Ma Bell may again have your number A new deja vu?: State PSC reaffirms its pro-competition policy for home phone customers.

January 24, 1996

RESIDENTIAL TELEPHONE consumers in Maryland may expect to see a new form of local and long-distance service in the near future that could have a decidedly old-time appearance.

The state Public Service Commission recently gave permission for AT&T Corp., formerly everyone's Ma Bell, to provide local phone service for home and business customers. AT&T already sells long-distance service here.

Until the federal breakup of AT&T more than a decade ago, the monopoly provided all services to customers in Maryland.
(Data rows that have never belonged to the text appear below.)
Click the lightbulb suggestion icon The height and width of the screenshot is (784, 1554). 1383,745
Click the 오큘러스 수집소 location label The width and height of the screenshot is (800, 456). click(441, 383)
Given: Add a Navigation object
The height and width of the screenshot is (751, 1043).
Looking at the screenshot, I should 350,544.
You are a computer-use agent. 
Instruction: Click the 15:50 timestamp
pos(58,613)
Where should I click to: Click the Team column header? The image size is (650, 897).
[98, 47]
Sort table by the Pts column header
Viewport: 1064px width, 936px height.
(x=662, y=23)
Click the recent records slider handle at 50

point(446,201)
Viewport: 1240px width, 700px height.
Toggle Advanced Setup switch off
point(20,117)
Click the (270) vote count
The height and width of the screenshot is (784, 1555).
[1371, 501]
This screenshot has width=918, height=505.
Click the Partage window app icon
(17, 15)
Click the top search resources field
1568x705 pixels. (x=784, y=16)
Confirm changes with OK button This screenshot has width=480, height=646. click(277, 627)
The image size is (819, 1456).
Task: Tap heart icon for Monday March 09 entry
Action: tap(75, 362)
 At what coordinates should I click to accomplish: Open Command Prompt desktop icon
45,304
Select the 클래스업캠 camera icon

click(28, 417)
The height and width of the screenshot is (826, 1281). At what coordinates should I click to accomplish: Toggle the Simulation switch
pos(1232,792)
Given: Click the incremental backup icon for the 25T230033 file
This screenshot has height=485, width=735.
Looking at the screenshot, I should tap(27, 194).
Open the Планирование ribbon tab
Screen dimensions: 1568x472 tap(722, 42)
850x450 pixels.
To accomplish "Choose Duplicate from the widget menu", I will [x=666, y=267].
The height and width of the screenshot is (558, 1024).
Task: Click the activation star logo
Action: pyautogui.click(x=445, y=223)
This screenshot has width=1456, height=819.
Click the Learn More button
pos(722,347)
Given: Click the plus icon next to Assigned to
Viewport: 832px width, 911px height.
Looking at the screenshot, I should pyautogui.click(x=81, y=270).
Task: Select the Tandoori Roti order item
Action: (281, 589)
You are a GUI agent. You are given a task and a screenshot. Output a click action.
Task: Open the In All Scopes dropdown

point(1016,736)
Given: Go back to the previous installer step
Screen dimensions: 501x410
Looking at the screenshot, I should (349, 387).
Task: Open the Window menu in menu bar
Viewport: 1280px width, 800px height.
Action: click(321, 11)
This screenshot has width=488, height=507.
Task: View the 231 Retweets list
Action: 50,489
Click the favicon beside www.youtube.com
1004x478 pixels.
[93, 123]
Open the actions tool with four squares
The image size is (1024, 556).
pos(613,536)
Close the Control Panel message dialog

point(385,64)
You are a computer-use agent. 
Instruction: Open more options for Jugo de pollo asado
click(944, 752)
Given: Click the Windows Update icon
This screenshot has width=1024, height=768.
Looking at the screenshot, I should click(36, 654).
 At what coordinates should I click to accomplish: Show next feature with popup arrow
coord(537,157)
It's another twist in the ever-changing sphere of telecommunications competition, one that this time could really help the residential user.

While AT&T still has to clear several regulatory hurdles before it can actually offer home phone service, the state PSC has made it clear with this decision that the panel considers competition for residential telephone lines in the public interest.

A leader in forcing telecommunications competition in the local market, the commission opened up business service to competitors with Bell Atlantic Corp., the local provider monopoly, in 1994. Competition has expanded in that sector through subsequent agency rulings.

A month ago, the PSC took another major step in setting low rates for competitors to connect with Bell Atlantic's local network and to be listed in its white pages and data bases.

Significant issues must be decided by the PSC before consumers benefit from competition for home phone service. They include the cost and method of "portability" of existing phone numbers when using a competing service. Also at issue are Bell Atlantic's wholesale rates, which competitors such as AT&T would pay and then resell services at a markup to subscribers. (Eventually, AT&T plans to build its own network, but initially will be a reseller.)

Meanwhile, Bell Atlantic hopes to compete with AT&T as a long-distance carrier, and is said to be seeking a merger with another regional phone company to expand its base.

While approving AT&T's certification, the Maryland Public Service Commission is not brushing aside controversial, critical details that will determine the extent of residential competition. But its pro-competitive policy has a welcome ring for customers.